Data excerpts:
^^^^^^^^
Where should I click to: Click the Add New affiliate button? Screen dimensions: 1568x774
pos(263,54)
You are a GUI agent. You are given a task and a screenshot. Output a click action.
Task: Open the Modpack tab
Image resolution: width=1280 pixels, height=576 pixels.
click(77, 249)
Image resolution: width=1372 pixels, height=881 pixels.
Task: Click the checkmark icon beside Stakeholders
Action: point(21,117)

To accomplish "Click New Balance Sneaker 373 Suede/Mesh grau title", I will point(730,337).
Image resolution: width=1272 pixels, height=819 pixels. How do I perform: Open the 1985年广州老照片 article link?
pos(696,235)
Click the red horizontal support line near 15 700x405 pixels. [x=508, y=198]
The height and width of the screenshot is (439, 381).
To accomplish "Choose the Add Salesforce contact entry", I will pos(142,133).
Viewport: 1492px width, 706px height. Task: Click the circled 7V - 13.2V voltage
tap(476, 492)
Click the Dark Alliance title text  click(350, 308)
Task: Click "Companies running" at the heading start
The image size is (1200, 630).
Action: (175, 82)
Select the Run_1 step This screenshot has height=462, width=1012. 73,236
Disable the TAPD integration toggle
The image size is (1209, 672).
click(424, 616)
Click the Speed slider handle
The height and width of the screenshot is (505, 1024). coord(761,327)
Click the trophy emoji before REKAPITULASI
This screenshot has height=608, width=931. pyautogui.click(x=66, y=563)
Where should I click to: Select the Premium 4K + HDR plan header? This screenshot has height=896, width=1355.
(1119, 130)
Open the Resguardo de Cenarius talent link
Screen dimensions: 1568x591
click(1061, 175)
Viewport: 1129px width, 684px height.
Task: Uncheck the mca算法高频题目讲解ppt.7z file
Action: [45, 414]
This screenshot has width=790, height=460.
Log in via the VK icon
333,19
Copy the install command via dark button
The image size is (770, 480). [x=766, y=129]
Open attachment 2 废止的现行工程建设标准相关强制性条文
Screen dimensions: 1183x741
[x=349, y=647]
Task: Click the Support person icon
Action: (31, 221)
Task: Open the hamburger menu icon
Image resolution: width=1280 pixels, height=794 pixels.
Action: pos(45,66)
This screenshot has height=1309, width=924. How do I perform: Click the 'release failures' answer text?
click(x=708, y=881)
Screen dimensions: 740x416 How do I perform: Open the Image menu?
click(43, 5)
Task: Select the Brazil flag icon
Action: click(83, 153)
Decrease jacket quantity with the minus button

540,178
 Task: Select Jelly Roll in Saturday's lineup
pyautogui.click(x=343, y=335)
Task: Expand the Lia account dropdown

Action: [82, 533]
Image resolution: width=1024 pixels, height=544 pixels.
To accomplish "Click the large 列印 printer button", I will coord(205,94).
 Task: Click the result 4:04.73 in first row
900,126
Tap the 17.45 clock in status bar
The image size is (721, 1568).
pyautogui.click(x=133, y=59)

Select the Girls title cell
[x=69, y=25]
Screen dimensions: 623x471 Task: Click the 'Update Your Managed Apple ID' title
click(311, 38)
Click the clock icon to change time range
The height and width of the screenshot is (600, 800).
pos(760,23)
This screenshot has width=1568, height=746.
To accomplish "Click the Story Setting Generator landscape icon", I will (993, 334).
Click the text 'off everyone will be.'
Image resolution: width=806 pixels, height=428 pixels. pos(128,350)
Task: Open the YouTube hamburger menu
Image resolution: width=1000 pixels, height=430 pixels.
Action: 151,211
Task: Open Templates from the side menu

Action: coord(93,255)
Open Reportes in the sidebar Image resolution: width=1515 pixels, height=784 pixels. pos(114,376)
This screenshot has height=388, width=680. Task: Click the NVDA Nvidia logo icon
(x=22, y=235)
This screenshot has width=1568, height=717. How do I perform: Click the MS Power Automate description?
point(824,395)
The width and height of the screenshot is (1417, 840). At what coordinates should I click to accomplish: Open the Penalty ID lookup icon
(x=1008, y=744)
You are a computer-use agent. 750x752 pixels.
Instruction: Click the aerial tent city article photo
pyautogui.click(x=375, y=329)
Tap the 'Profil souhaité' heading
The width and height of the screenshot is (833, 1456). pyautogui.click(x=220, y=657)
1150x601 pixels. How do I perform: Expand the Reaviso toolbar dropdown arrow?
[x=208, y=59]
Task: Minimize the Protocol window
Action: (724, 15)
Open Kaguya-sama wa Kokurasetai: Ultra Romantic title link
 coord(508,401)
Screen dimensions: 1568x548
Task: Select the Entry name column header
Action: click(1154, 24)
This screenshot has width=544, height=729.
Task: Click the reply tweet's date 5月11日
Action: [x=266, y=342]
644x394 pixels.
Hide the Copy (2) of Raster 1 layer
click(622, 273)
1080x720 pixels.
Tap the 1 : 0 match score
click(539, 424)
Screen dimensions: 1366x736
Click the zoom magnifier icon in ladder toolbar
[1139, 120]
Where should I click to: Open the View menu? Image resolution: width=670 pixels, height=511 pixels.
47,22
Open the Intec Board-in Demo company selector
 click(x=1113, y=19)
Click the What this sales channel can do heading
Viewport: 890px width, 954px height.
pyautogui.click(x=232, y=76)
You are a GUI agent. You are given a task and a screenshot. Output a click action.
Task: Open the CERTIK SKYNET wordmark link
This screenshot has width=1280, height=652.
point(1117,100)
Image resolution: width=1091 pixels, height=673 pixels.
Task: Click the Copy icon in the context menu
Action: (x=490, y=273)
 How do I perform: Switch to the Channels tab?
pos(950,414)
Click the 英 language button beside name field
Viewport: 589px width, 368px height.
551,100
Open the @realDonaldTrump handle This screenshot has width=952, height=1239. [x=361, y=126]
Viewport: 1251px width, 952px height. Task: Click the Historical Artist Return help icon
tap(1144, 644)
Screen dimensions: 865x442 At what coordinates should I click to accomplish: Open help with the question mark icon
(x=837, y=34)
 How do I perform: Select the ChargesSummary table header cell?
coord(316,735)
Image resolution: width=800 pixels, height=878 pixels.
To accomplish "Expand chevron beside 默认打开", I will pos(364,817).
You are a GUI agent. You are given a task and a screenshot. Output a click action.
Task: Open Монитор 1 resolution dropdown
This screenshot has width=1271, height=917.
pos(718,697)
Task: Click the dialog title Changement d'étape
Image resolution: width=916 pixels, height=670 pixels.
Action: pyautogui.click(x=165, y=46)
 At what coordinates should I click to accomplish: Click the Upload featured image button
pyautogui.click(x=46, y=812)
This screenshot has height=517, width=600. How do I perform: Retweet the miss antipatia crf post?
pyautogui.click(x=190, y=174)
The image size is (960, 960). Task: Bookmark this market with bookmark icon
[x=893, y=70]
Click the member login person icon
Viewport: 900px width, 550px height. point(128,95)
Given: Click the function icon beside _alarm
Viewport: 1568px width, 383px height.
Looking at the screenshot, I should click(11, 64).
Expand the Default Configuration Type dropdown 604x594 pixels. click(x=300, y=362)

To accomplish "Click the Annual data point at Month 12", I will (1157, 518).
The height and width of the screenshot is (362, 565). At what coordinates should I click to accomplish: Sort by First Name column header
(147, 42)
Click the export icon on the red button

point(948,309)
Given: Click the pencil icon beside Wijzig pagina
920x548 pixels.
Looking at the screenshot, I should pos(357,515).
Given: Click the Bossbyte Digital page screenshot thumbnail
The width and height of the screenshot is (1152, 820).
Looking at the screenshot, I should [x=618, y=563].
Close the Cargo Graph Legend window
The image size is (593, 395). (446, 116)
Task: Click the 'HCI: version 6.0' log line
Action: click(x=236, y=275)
^^^^^^^^
• _Exercise aim_
The data given before this task must be transcribed exactly and in full.

• _Response_
Where should I click to: Click the Add New affiliate button? Screen dimensions: 1568x774
pos(263,54)
You are a GUI agent. You are given a task and a screenshot. Output a click action.
Task: Open the Modpack tab
Image resolution: width=1280 pixels, height=576 pixels.
click(77, 249)
Image resolution: width=1372 pixels, height=881 pixels.
Task: Click the checkmark icon beside Stakeholders
Action: point(21,117)

To accomplish "Click New Balance Sneaker 373 Suede/Mesh grau title", I will point(730,337).
Image resolution: width=1272 pixels, height=819 pixels. How do I perform: Open the 1985年广州老照片 article link?
pos(696,235)
Click the red horizontal support line near 15 700x405 pixels. [x=508, y=198]
The height and width of the screenshot is (439, 381).
To accomplish "Choose the Add Salesforce contact entry", I will pos(142,133).
Viewport: 1492px width, 706px height. Task: Click the circled 7V - 13.2V voltage
tap(476, 492)
Click the Dark Alliance title text  click(350, 308)
Task: Click "Companies running" at the heading start
The image size is (1200, 630).
Action: (175, 82)
Select the Run_1 step This screenshot has height=462, width=1012. 73,236
Disable the TAPD integration toggle
The image size is (1209, 672).
click(424, 616)
Click the Speed slider handle
The height and width of the screenshot is (505, 1024). coord(761,327)
Click the trophy emoji before REKAPITULASI
This screenshot has height=608, width=931. pyautogui.click(x=66, y=563)
Where should I click to: Select the Premium 4K + HDR plan header? This screenshot has height=896, width=1355.
(1119, 130)
Open the Resguardo de Cenarius talent link
Screen dimensions: 1568x591
click(1061, 175)
Viewport: 1129px width, 684px height.
Task: Uncheck the mca算法高频题目讲解ppt.7z file
Action: [45, 414]
This screenshot has width=790, height=460.
Log in via the VK icon
333,19
Copy the install command via dark button
The image size is (770, 480). [x=766, y=129]
Open attachment 2 废止的现行工程建设标准相关强制性条文
Screen dimensions: 1183x741
[x=349, y=647]
Task: Click the Support person icon
Action: (31, 221)
Task: Open the hamburger menu icon
Image resolution: width=1280 pixels, height=794 pixels.
Action: pos(45,66)
This screenshot has height=1309, width=924. How do I perform: Click the 'release failures' answer text?
click(x=708, y=881)
Screen dimensions: 740x416 How do I perform: Open the Image menu?
click(43, 5)
Task: Select the Brazil flag icon
Action: click(83, 153)
Decrease jacket quantity with the minus button

540,178
 Task: Select Jelly Roll in Saturday's lineup
pyautogui.click(x=343, y=335)
Task: Expand the Lia account dropdown

Action: [82, 533]
Image resolution: width=1024 pixels, height=544 pixels.
To accomplish "Click the large 列印 printer button", I will coord(205,94).
 Task: Click the result 4:04.73 in first row
900,126
Tap the 17.45 clock in status bar
The image size is (721, 1568).
pyautogui.click(x=133, y=59)

Select the Girls title cell
[x=69, y=25]
Screen dimensions: 623x471 Task: Click the 'Update Your Managed Apple ID' title
click(311, 38)
Click the clock icon to change time range
The height and width of the screenshot is (600, 800).
pos(760,23)
This screenshot has width=1568, height=746.
To accomplish "Click the Story Setting Generator landscape icon", I will (993, 334).
Click the text 'off everyone will be.'
Image resolution: width=806 pixels, height=428 pixels. pos(128,350)
Task: Open the YouTube hamburger menu
Image resolution: width=1000 pixels, height=430 pixels.
Action: 151,211
Task: Open Templates from the side menu

Action: coord(93,255)
Open Reportes in the sidebar Image resolution: width=1515 pixels, height=784 pixels. pos(114,376)
This screenshot has height=388, width=680. Task: Click the NVDA Nvidia logo icon
(x=22, y=235)
This screenshot has width=1568, height=717. How do I perform: Click the MS Power Automate description?
point(824,395)
The width and height of the screenshot is (1417, 840). At what coordinates should I click to accomplish: Open the Penalty ID lookup icon
(x=1008, y=744)
You are a computer-use agent. 750x752 pixels.
Instruction: Click the aerial tent city article photo
pyautogui.click(x=375, y=329)
Tap the 'Profil souhaité' heading
The width and height of the screenshot is (833, 1456). pyautogui.click(x=220, y=657)
1150x601 pixels. How do I perform: Expand the Reaviso toolbar dropdown arrow?
[x=208, y=59]
Task: Minimize the Protocol window
Action: (724, 15)
Open Kaguya-sama wa Kokurasetai: Ultra Romantic title link
 coord(508,401)
Screen dimensions: 1568x548
Task: Select the Entry name column header
Action: click(1154, 24)
This screenshot has width=544, height=729.
Task: Click the reply tweet's date 5月11日
Action: [x=266, y=342]
644x394 pixels.
Hide the Copy (2) of Raster 1 layer
click(622, 273)
1080x720 pixels.
Tap the 1 : 0 match score
click(539, 424)
Screen dimensions: 1366x736
Click the zoom magnifier icon in ladder toolbar
[1139, 120]
Where should I click to: Open the View menu? Image resolution: width=670 pixels, height=511 pixels.
47,22
Open the Intec Board-in Demo company selector
 click(x=1113, y=19)
Click the What this sales channel can do heading
Viewport: 890px width, 954px height.
pyautogui.click(x=232, y=76)
You are a GUI agent. You are given a task and a screenshot. Output a click action.
Task: Open the CERTIK SKYNET wordmark link
This screenshot has width=1280, height=652.
point(1117,100)
Image resolution: width=1091 pixels, height=673 pixels.
Task: Click the Copy icon in the context menu
Action: (x=490, y=273)
 How do I perform: Switch to the Channels tab?
pos(950,414)
Click the 英 language button beside name field
Viewport: 589px width, 368px height.
551,100
Open the @realDonaldTrump handle This screenshot has width=952, height=1239. [x=361, y=126]
Viewport: 1251px width, 952px height. Task: Click the Historical Artist Return help icon
tap(1144, 644)
Screen dimensions: 865x442 At what coordinates should I click to accomplish: Open help with the question mark icon
(x=837, y=34)
 How do I perform: Select the ChargesSummary table header cell?
coord(316,735)
Image resolution: width=800 pixels, height=878 pixels.
To accomplish "Expand chevron beside 默认打开", I will pos(364,817).
You are a GUI agent. You are given a task and a screenshot. Output a click action.
Task: Open Монитор 1 resolution dropdown
This screenshot has width=1271, height=917.
pos(718,697)
Task: Click the dialog title Changement d'étape
Image resolution: width=916 pixels, height=670 pixels.
Action: pyautogui.click(x=165, y=46)
 At what coordinates should I click to accomplish: Click the Upload featured image button
pyautogui.click(x=46, y=812)
This screenshot has height=517, width=600. How do I perform: Retweet the miss antipatia crf post?
pyautogui.click(x=190, y=174)
The image size is (960, 960). Task: Bookmark this market with bookmark icon
[x=893, y=70]
Click the member login person icon
Viewport: 900px width, 550px height. point(128,95)
Given: Click the function icon beside _alarm
Viewport: 1568px width, 383px height.
Looking at the screenshot, I should click(11, 64).
Expand the Default Configuration Type dropdown 604x594 pixels. click(x=300, y=362)

To accomplish "Click the Annual data point at Month 12", I will (1157, 518).
The height and width of the screenshot is (362, 565). At what coordinates should I click to accomplish: Sort by First Name column header
(147, 42)
Click the export icon on the red button

point(948,309)
Given: Click the pencil icon beside Wijzig pagina
920x548 pixels.
Looking at the screenshot, I should pos(357,515).
Given: Click the Bossbyte Digital page screenshot thumbnail
The width and height of the screenshot is (1152, 820).
Looking at the screenshot, I should [x=618, y=563].
Close the Cargo Graph Legend window
The image size is (593, 395). (446, 116)
Task: Click the 'HCI: version 6.0' log line
Action: click(x=236, y=275)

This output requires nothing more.